- _DATA RECORDS_
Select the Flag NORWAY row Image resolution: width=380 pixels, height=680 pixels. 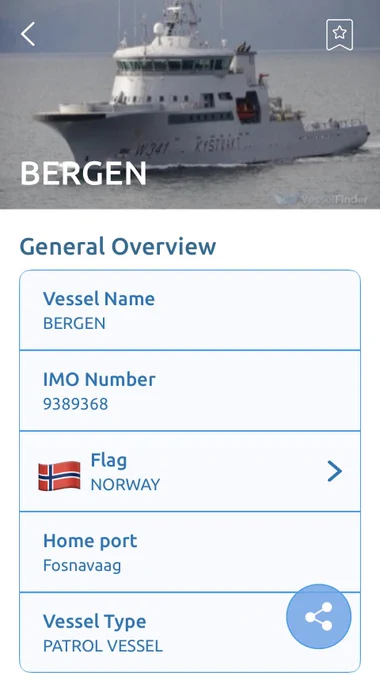[190, 471]
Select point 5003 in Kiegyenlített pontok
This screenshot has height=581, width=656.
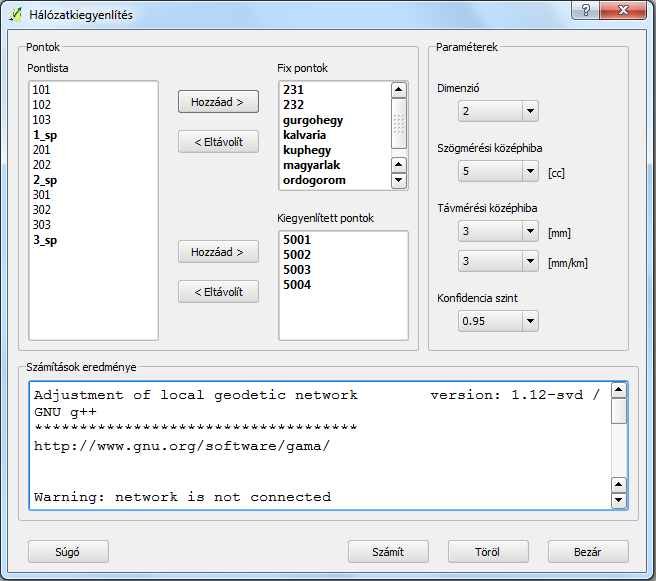(x=297, y=270)
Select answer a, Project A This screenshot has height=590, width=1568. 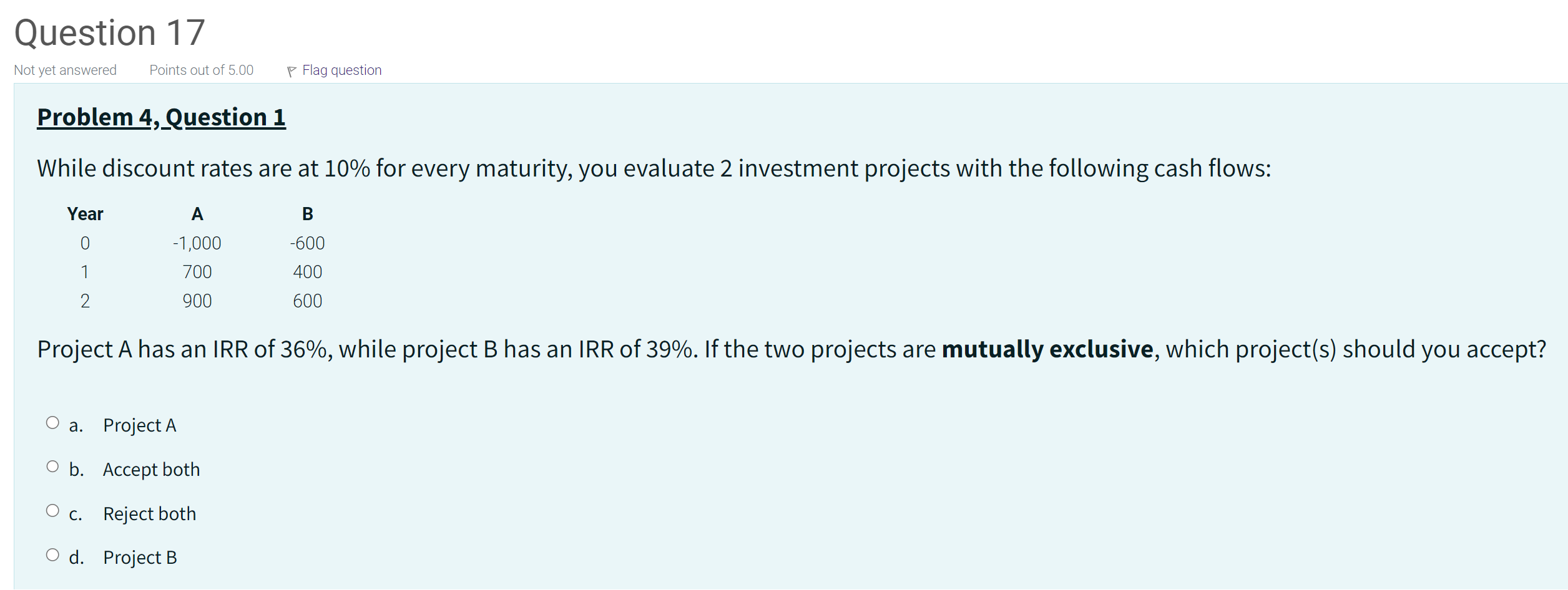point(52,422)
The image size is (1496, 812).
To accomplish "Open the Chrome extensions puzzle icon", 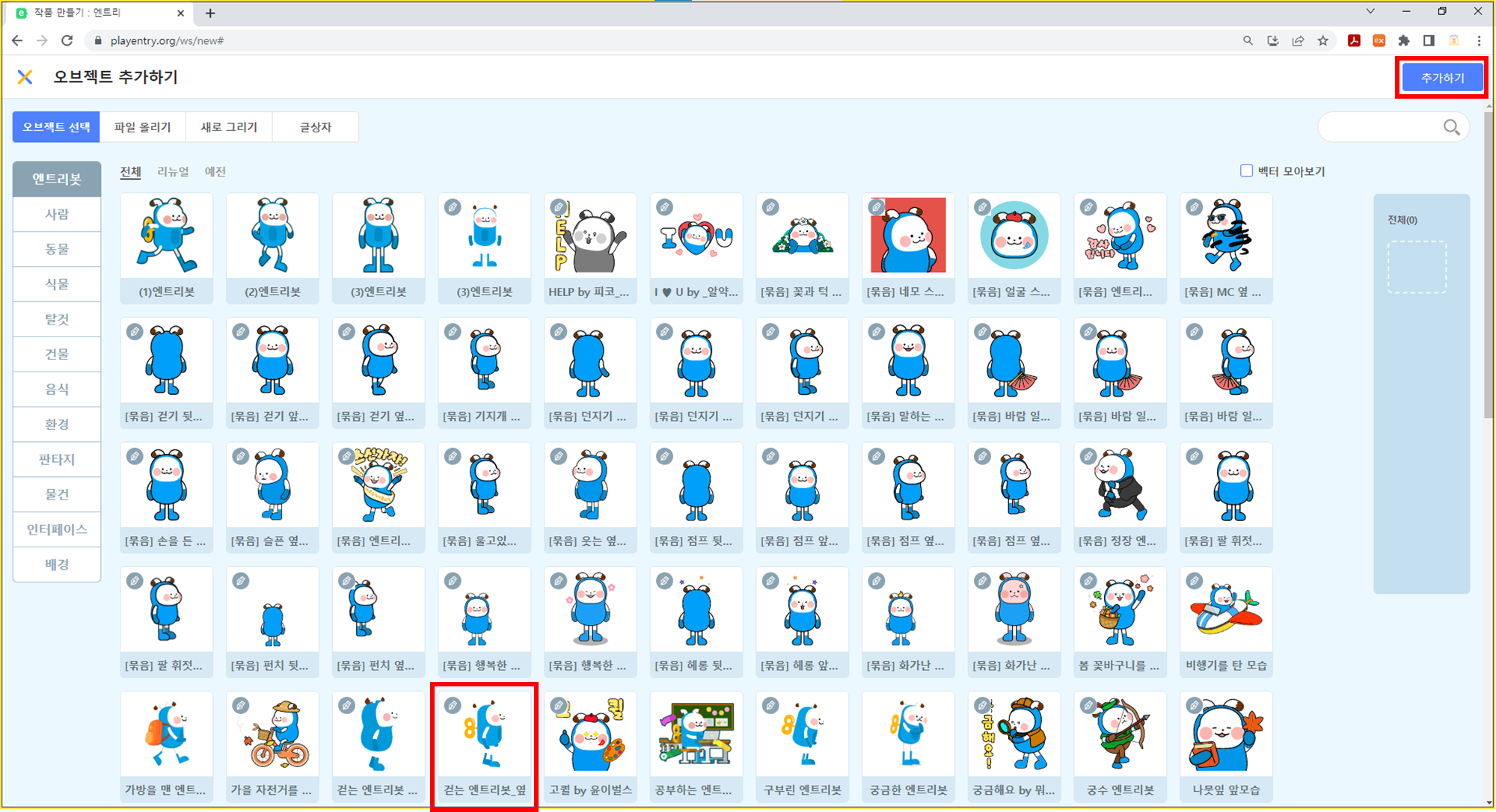I will [1404, 40].
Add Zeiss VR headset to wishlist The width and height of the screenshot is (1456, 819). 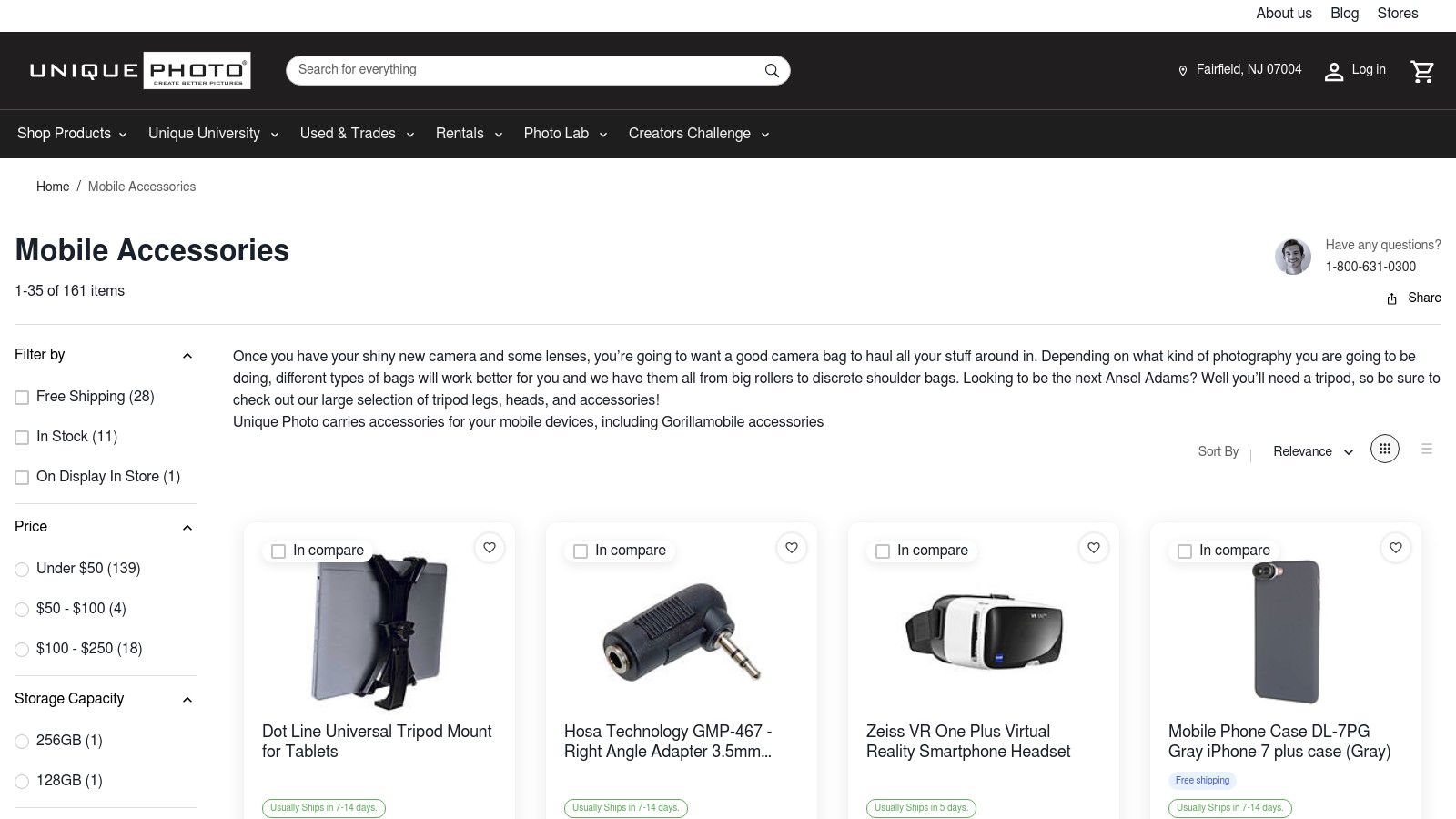pos(1094,548)
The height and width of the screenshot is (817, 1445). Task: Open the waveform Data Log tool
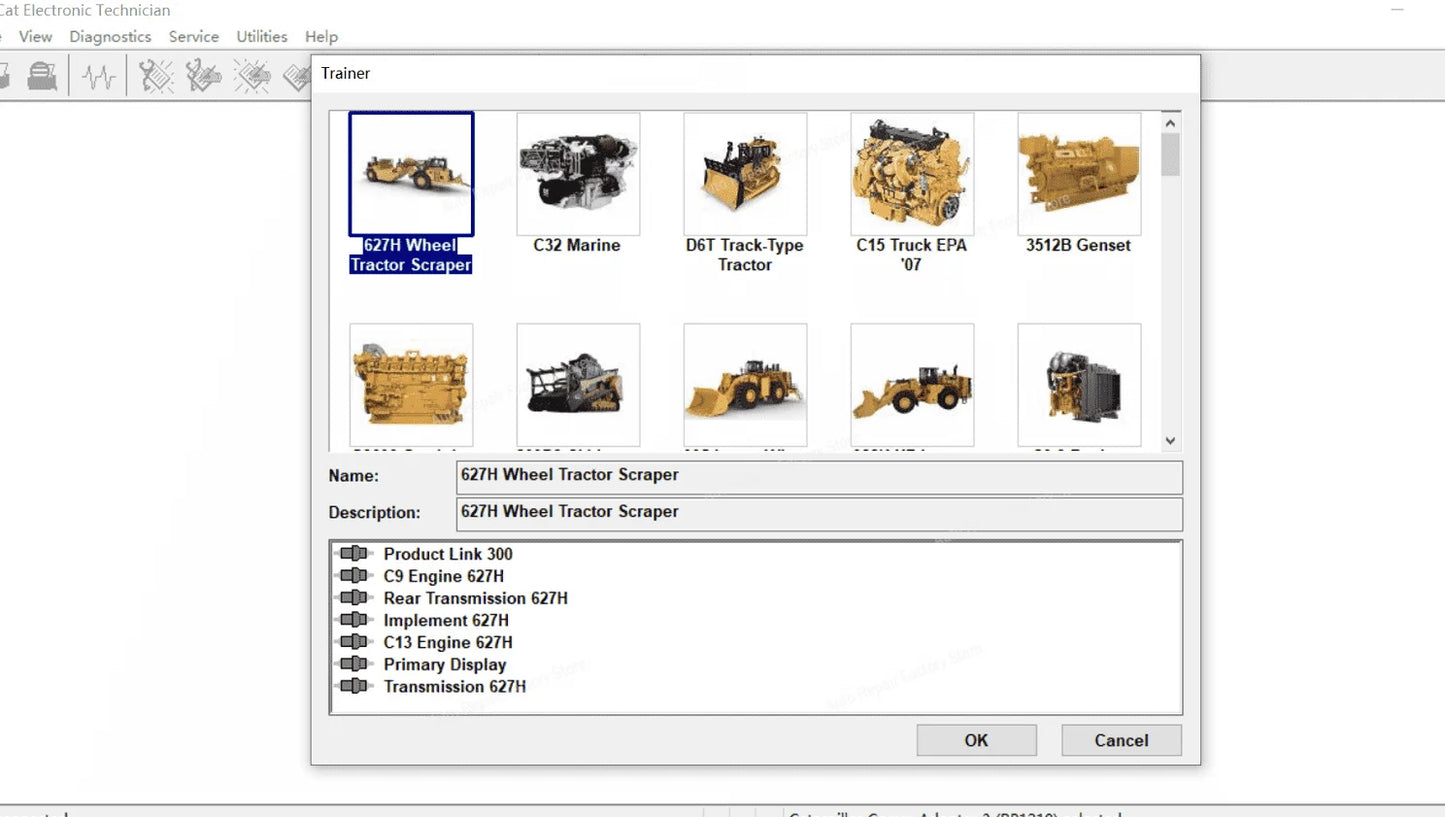pyautogui.click(x=97, y=75)
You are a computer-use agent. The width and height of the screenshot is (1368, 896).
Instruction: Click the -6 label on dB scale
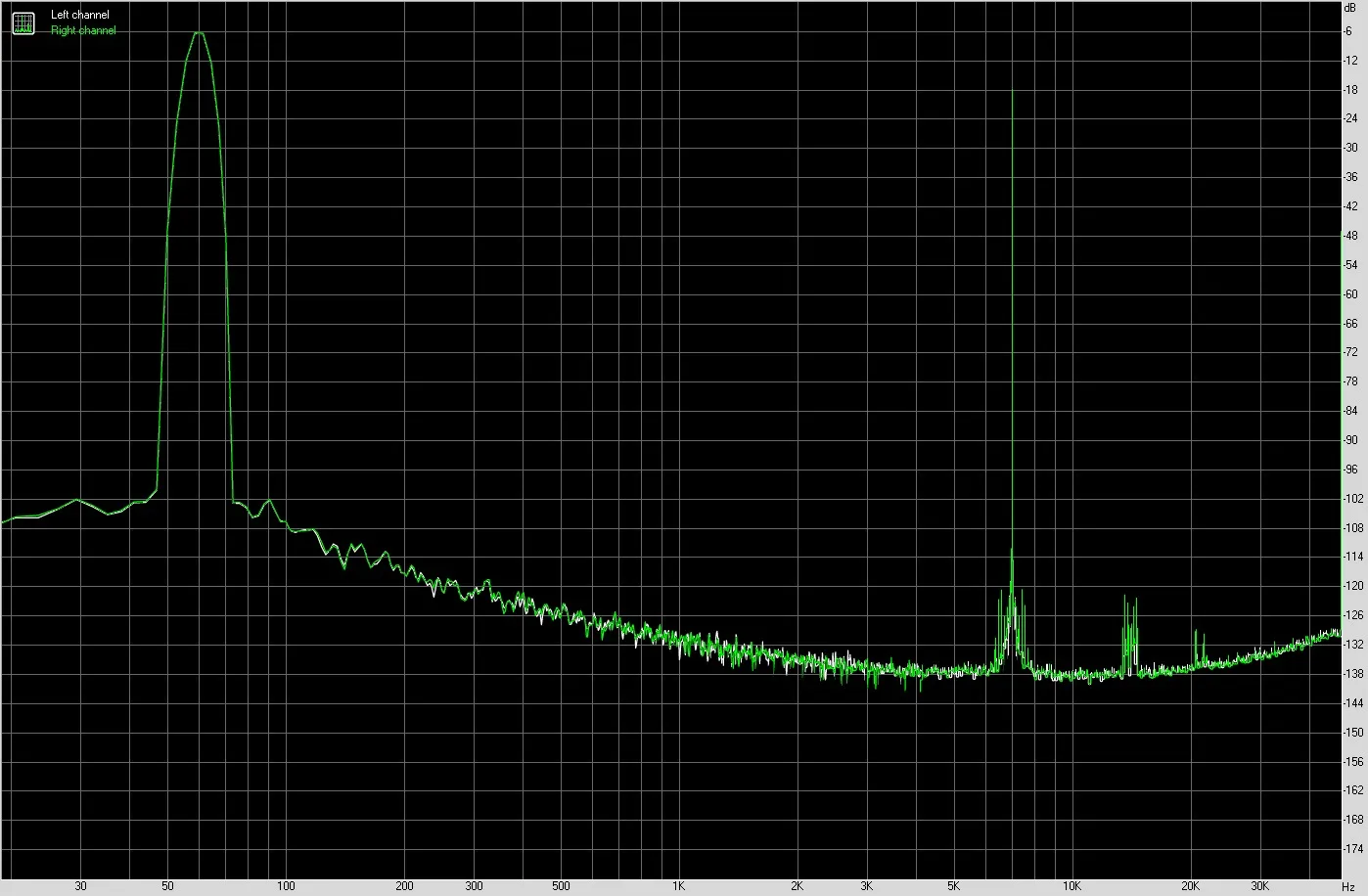pyautogui.click(x=1349, y=31)
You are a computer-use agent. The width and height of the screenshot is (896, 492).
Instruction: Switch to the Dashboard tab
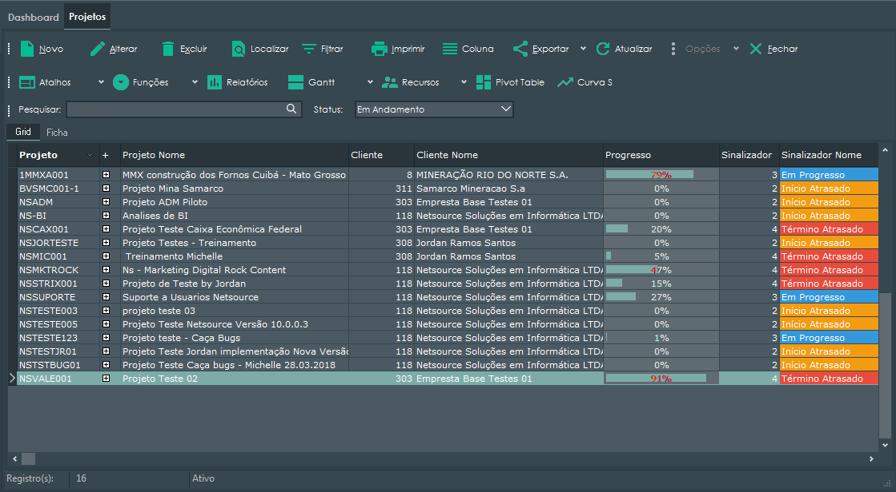tap(33, 17)
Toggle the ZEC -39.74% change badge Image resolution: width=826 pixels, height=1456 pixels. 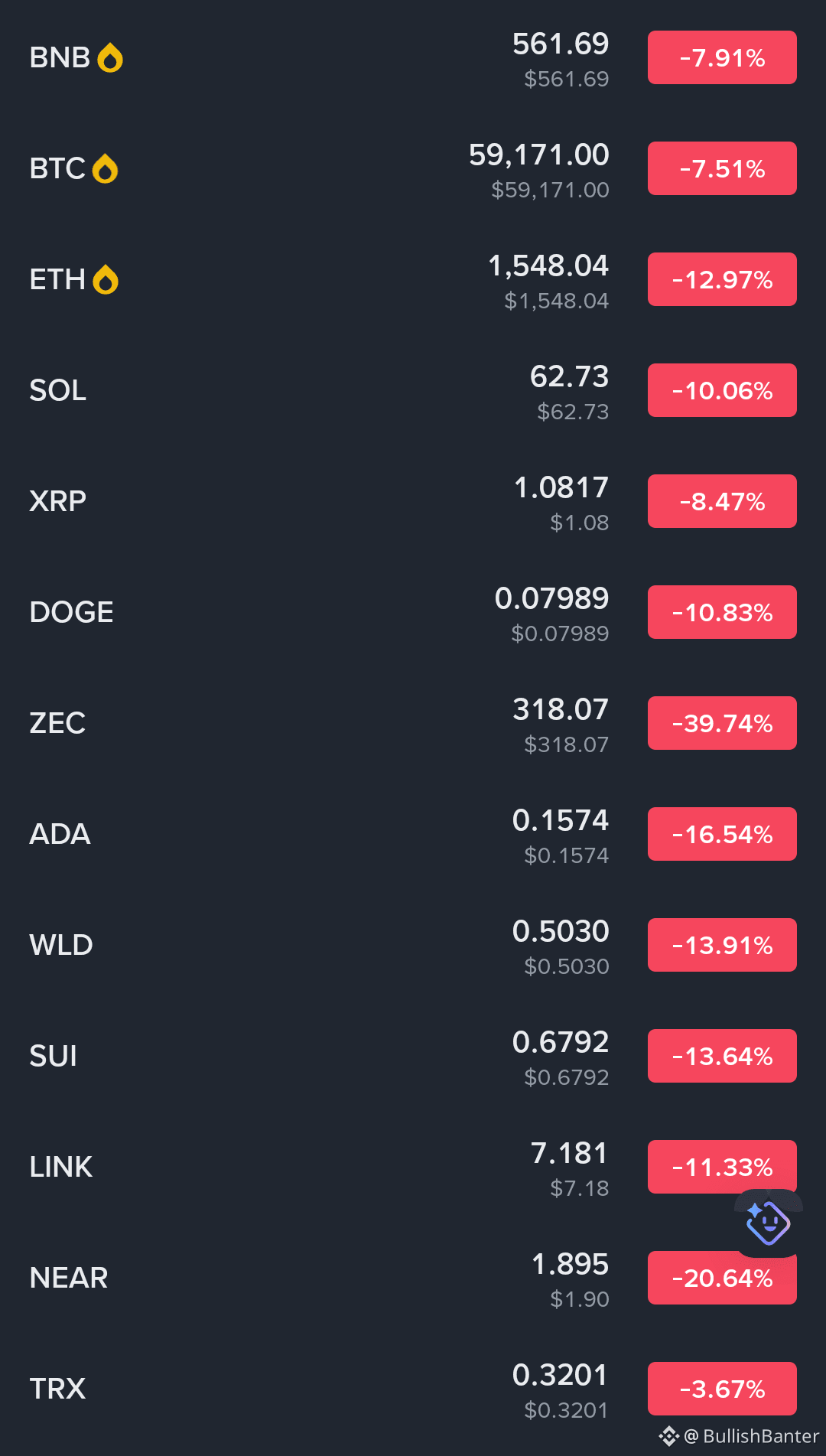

- _DESCRIPTION OF THE TASK_
Rewrite the part of the items that begins with the line containing "is (1368, 896)." and runs to the end of the items, swapping "Instruction" for "Command" and changing nothing else. Omit the pictures.

- _THE OUTPUT_
You are a computer-use agent. The width and height of the screenshot is (1368, 896).
Command: Click the -6 label on dB scale
pyautogui.click(x=1349, y=31)
You are a computer-use agent. The width and height of the screenshot is (896, 492).
Command: Switch to the Dashboard tab
tap(33, 17)
Toggle the ZEC -39.74% change badge Image resolution: width=826 pixels, height=1456 pixels. 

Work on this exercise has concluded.